▸ **TEXT TO READ**:
━━━━
A flashback shows the time he was in high school. He was an average student who could never pass the final examination. All his friends cheated and went on with their lives, but Pawan refused to cheat or lie, being a true devotee of Lord Hanuman. Eventually, he passed on his eleventh try and came to Delhi to look for work. He stayed with his father’s friend, Pandey, a strict Hindu who refused to let the followers of any other religion enter his house. Pandey’s daughter Rasika offered Pawan a job at the school she taught and fell in love with his innocent persona. But being the strict father he is, Pandey asked Pawan to build his own house before marrying his daughter. Even since then, Pawan and Rasika have been working hard to collect money. The two are bound to get married sometime next year. Everyone on the bus is impressed by his story. He and Munni reach his home where Rasika receives them in the doorway. She is glad that Pawan is helping a little girl in need but Pandey doesn’t feel the same way. He is worried about the possibility that Munni belongs to a different religion. Pawan rationalizes that she is Hindu because of her fair skin color and persuades Pandey to let her stay for a month. Munni cries every day in the memory of her parents even though Pawan and Rasika treat her like their own daughter. Since the entire family is vegetarian and Munni is accustomed to eating meat with every meal, she hardly ever finishes her food.
One day, Pawan and Rasika find her in a Muslim neighbor’s home devouring home-cooked chicken. Pawan brings her to a restaurant that evening and lets her eat whatever she likes, even though eating meat is against his religion. Munni is very fond of the glittery bangles they sell on the street side. One day while walking down a market, she innocently picks up a pack of bangles before being stopped by the vendor. Pawan makes her return it and takes her to the temple to apologize to God for stealing. As he teaches her to join her hands, Munni sneaks into a Mosque nearby. Pawan is hesitant to follow her inside but he does it anyway. To his utter surprise, he sees her reading the Quran in front of a shrine. For a few minutes, he feels like she betrayed him because he would have never befriended a Muslim.But Rasika makes him realize that she is a human before being Muslim. She hates that her father discriminates against people because of their religion and wants Pawan to be different. Pawan understands and runs into the Mosque to get Munni but by now, she has already left. As he nervously looks for her, she runs to him and hugs him tightly. At that moment, he accepts her entirely, overcoming his irrational fear of going against his religion.
That night is a cricket match against Pakistan and India. The entire family watches it on TV, cheering for India, except Munni who cheers when Pakistan scores. When the Pakistani team wins the game, she dances and kisses their flag through TV. Pawan approaches her and asks her if she is from Pakistan. After weeks of shaking her head to every Indian city, Munni finally nods yes. Pandey is furious. Being a Muslim was bad enough but since the girl is from Pakistan, he can no longer allow her to stay at their home. Pawan promises to hand her to the Pakistani embassy the next day. However, the embassy worker cannot allow her a visa without a passport. In Munni’s case, they don’t even know her real name so a visa allotment is impossible. Moreover, a riot takes place in front of the embassy that closes all visa processing for a month. As the last resort, Pawan takes her to a travel agent at Pandey’s suggestion. The agent promises to take the little girl to the other side of the border and asks for one lakh rupees. Pawan and Rakisa give up the funds they had collected for their house to help Munni. The next day, Pawan reluctantly brings Munni to the travel agent’s office and leaves after a tearful farewell. On his way home, he notices a street vendor selling glittery bangles. He remembers that Munni liked them and buys one for her. However, on returning to the travel agent’s office, he finds out that he has been cheated. The agent has taken the little girl to a brothel and is about to sell her into prostitution. The otherwise composed Pawan loses his temper at the sight of the agent counting bills that he made from Munni. He throws the man out of the window and brings Munni home again.
━━━━
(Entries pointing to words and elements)
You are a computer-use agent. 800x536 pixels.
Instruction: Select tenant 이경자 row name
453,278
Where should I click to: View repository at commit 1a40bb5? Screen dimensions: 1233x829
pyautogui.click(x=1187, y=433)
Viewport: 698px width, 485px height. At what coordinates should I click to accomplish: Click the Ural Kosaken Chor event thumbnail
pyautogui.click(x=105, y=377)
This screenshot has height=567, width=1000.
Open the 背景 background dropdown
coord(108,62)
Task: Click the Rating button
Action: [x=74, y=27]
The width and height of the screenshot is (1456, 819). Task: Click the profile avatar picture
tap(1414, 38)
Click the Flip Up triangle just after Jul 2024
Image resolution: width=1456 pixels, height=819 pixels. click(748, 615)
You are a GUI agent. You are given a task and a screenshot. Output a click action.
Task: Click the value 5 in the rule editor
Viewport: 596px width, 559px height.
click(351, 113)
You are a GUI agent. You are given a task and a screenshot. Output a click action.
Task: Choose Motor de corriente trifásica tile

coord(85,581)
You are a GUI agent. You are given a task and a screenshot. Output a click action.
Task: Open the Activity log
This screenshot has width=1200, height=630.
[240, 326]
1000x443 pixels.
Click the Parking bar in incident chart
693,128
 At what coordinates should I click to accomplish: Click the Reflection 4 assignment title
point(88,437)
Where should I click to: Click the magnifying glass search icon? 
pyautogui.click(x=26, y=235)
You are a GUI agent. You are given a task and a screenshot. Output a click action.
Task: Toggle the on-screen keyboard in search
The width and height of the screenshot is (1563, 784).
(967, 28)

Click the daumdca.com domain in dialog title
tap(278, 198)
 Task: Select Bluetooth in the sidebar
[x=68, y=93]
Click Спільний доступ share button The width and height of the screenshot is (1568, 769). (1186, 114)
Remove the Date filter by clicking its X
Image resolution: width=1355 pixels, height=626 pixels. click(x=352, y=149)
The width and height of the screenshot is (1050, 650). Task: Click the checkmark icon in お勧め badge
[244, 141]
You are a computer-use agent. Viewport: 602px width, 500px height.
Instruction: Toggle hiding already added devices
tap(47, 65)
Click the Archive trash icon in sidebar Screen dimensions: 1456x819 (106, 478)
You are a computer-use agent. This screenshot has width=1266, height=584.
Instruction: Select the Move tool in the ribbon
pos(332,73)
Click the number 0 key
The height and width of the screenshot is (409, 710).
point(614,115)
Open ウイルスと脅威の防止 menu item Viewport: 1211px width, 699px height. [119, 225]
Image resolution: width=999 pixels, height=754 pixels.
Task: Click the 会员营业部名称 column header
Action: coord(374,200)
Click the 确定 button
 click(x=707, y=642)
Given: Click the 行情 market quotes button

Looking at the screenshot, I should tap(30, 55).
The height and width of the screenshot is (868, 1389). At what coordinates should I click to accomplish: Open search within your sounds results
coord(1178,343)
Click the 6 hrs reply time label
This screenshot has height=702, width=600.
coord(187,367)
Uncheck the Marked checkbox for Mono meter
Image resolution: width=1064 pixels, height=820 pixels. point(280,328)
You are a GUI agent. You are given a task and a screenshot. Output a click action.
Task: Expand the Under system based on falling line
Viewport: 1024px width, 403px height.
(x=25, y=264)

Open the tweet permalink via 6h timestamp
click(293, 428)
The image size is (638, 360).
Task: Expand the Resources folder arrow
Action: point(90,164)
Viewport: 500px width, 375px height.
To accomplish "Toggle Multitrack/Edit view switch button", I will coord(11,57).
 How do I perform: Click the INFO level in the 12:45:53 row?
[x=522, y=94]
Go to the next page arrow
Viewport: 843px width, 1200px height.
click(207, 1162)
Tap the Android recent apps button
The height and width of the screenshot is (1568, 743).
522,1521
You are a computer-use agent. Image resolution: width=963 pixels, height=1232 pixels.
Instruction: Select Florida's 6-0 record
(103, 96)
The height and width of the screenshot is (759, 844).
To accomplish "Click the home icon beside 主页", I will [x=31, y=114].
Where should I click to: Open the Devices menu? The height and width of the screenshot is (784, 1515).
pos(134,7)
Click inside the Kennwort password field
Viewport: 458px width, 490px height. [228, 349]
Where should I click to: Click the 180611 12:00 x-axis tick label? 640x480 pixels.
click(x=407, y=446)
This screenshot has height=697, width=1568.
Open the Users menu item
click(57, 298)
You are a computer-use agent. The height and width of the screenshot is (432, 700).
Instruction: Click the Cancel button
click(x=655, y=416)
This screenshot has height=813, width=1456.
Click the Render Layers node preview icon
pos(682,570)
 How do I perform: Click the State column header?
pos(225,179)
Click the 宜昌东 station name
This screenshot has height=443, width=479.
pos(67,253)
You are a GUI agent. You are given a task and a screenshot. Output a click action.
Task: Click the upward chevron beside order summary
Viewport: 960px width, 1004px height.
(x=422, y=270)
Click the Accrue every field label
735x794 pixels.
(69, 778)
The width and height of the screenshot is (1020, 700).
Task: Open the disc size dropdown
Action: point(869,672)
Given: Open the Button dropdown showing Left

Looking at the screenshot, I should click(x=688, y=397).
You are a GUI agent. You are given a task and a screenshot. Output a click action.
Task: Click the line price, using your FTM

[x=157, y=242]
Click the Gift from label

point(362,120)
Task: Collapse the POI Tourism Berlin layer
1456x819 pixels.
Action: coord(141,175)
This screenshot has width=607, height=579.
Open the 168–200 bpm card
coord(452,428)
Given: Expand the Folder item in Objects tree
━━━━
▸ **PROBLEM TO SOLVE**: Extend the plot summary about Pawan and Munni, picking up right after its final sentence. The records have no part in this work.

▸ **RIGHT ANSWER**:
Pawan has made the decision to bring Munni home himself. Although he has no connections or ideas about Pakistani villages, he packs his bags and makes his way to the border. A few miles away from it, they meet a secret agent named Ali who illegally transports people to the other side through a tunnel. After listening to Munni’s story, he agrees to take them for free. When they reach Pakistan’s side of the border, Ali runs away but being a lord Hanuman’s devotee, Pawan refuses to go without asking the guards for permission. When the officers find him, they beat him up as Munni watches and cries. Pawan pretends to laugh even while being beaten so the little girl wouldn’t be afraid. After finding out the reason for his travel the head soldier asks him to do whatever he wants in the following ten minutes before they return for the next round. Pawan decides to wait for them because they have still not permitted him. Although the idea is idiotic, and he gets beaten up again, he is eventually allowed to go, with permission from the soldiers.
In the following scene, he and Munni are in a restaurant. Munni sees a cop’s handcuffs and steals it, assuming that it is a bracelet. The cop finds out and throws Pawan in jail, labeling him as an Indian spy because of the lack of a passport. Then, we are introduced to a struggling journalist Chand Nawab. He finds out about the alleged spy and runs to the police station to interview him. He gets a few vague answers from Pawan and informs the media company that doesn’t take him seriously. Inside the police station, a cop interrogates Pawan but refuses to believe anything he has to say. Suddenly, Munni sees a picture on a table calendar and recognizes it as her village. Pawan is overjoyed until the policeman forcefully makes Munni open her mouth. Pawan loses his temper and attacks the man, inviting more trouble for himself. He manages to defeat the officers and run away from the police. Nawab sees him escaping and follows him behind.
They board the bus where Pawan shows the conductor their destination and also tells him Munni’s story. After finding out he is actually a good person, Nawab and the rest of the travelers decide to help him. They hide him and Munni on the top of the bus when the police come looking for them. At night, Nawab, Pawan, and Munni stay at a Mosque. A religious scholar named Azad also helps them and hides them from the policemen searching the entire city for the alleged spy. One of Azad’s students sees "Switzerland" written on the picture that Munni thought was her village. The group is back to square one. After that, Azad dresses up Pawan and Nawab in a burqa and manages to send them outside the city without the police noticing. Pawan, who was oblivious to Islam a few weeks ago, feels strange in them traditional clothing. He apologizes to his god but is ready to do anything for Munni. For the next few days, Pawan and Nawab take Munni to several different places, asking people if they know her. Nawab documents their journey and everything about Munni and Pawan’s relationship. He tries selling the documentary to news channels, but they refuse to air it, claiming that it is boring. They have to find another way to spread the news so, the people on the internet can help. One day, they go to a famous mosque were they find policemen looking for them. Nawab realizes that his cameraman friend is being used by the police to gather information about their whereabouts. The trio immediately runs away from the holy place and gives the cameraman false information to distract the police.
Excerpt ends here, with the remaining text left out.